How Wally went fishing for bigger catch and lost it all

June 15, 2001

You can no more make a whelk stall into a fish-and-chip shop than you can make a former polytechnic into a university, a lecturer writes.

Once upon a time there was a whelk stall, a simple, honest, old-fashioned, much-loved, English, working-class whelk stall called Wally's. It was situated in the middle of a simple, honest, old-fashioned English town. It sold whelks and other old-fashioned, much-loved, working-class seafood.

For many years, Wally provided a service to the townspeople and made a good living. Workers and shoppers bought lunch from Wally's and treats to take home. Drinkers ate snacks to soak up the beer between pubs. Late-night revellers stopped for seafood to fuel them for the next party or for breakfast on their way home.

Next door to Wally's was Fred's Fish, a fish-and-chip stall, selling cod, haddock, plaice and chips to a different clientele, no more discerning, simply richer or hungrier. Many customers frequented both stalls, making their choice according to their needs, appetites and cash-flow situation.

Neither needed a menu. Everyone knew what was on offer, just as they knew what was on offer at all the other simple, honest, old-fashioned, much-loved whelk stalls and fish-and-chip stalls around the country.

But one day, long before new Labour and Cool Britannia rang the death-knell on all things socialist, working-class, honest and old-fashioned in England, the Tories, as part of their vision of a classless (or rather middle-class) society (or rather collection of individuals), decreed that whelk stalls and fish-and-chip stalls should from now on all be known as fish-and-chip stalls. And so it came to passI Wally's is now officially named Wally's Fish and Chip Stall. However, the locals still just call it Wally's. As a curiosity for tourists and sometimes on high days and holidays, it still sells some whelks and other old-fashioned, much-loved, working-class seafood, but mainly it sells cod, haddock, plaice and chips. Fred's is still next door, offering the same fare. Some customers prefer Wally's - longer queues but cheaper prices, frozen chips. Others prefer Fred's - shorter queues but higher prices, chips from real potatoes.

Wally retired, heart-broken at the philistine march of "progress", but his stall lives on. In fact, it is now a chain of stalls, part of the growing world of franchised outlets.

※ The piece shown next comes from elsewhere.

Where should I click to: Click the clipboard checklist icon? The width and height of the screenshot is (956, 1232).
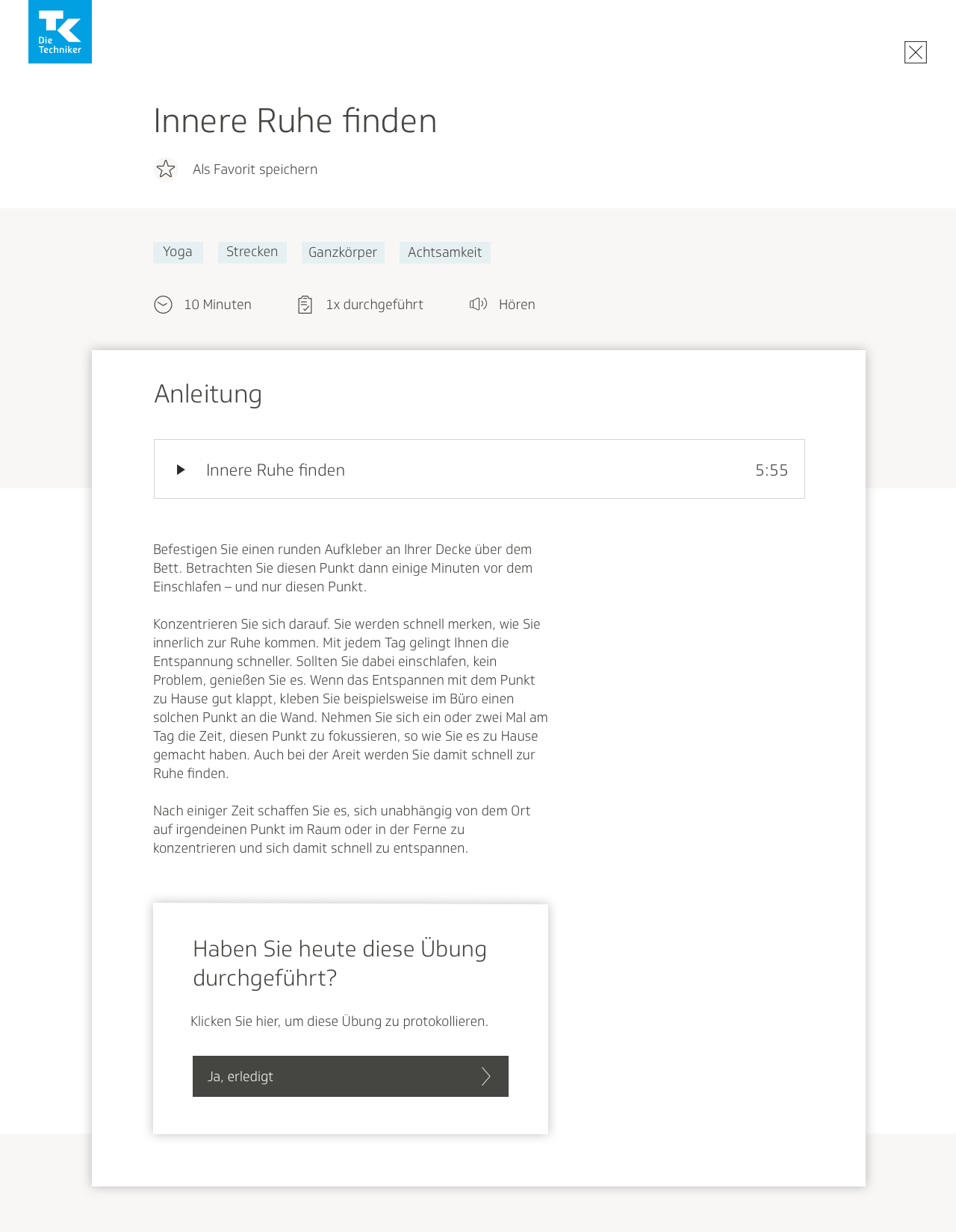[305, 305]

And therein lies the root of the problem. Wally's has changed beyond all recognition from that simple, honest, old-fashioned, much-loved, English, working-class whelk stall that did not need a menu. The Tory vision was that Wally's would transform itself into Fred's. However, Wally knew all along and discriminating customers now know that what Wally's has changed into is merely a pale imitation of Fred's and what it has lost is its unique place in the scheme of things, which is what drew customers to it. Tories and new Labour believers do not give their children money to spend at Wally's. They pay for them to go to Fred's.

Although Fred's still does not need a menu, Wally's needs somehow to make its menu, which offers the same fare as Fred's, more attractive, to draw in not just Fred's customers, but those who have never wanted to buy from fish-and-chip stalls.

Unfortunately, Wally's Fish and Chip Stall is still run by those who first bought it from Wally, thinking the change of name would take it upmarket and guarantee a healthy profit.

After a few years of declining profits, it was only when Wally's was near bankruptcy that senior managers finally realised the situation's urgency. They quickly came up with a plan, sketched out on the back of a lottery ticket, presumably in a moment of intoxication or senility.

Several of Wally's stalls, including the original one, are to be closed. The remainder will become sushi bars, offering delightful delicacies made of raw fish and seaweed. Although local customers have shown little inclination for these dishes, the senior managers believe that Japanese customers will flock to Wally's Sushi Stall, paying handsomely for the privilege.

Those members of staff made redundant from the stalls that are to close may apply for a limited number of jobs as geisha girls and guys (you can't accuse managers of discrimination). However, to be considered for these jobs they will not only have to wear the costumes provided, but look good in them, which is difficult when they are made deliberately not to fit.

The situation is grim. The senior managers have saved their jobs for the time being at the expense of many loyal employees who worked hard and long at Wally's Fish and Chip Stall, many of whom still remember fondly a simple, honest, old-fashioned, much-loved, English, working-class whelk stall called Wally's. There is little hard evidence that customers want Wally's Sushi Stall and no hard figures have been given to justify the changes. Those employees who can are finding jobs elsewhere.

Sadly, this tale merely goes to show what most of us knew already: those who can't run whelk stalls certainly shouldn't run sushi bars.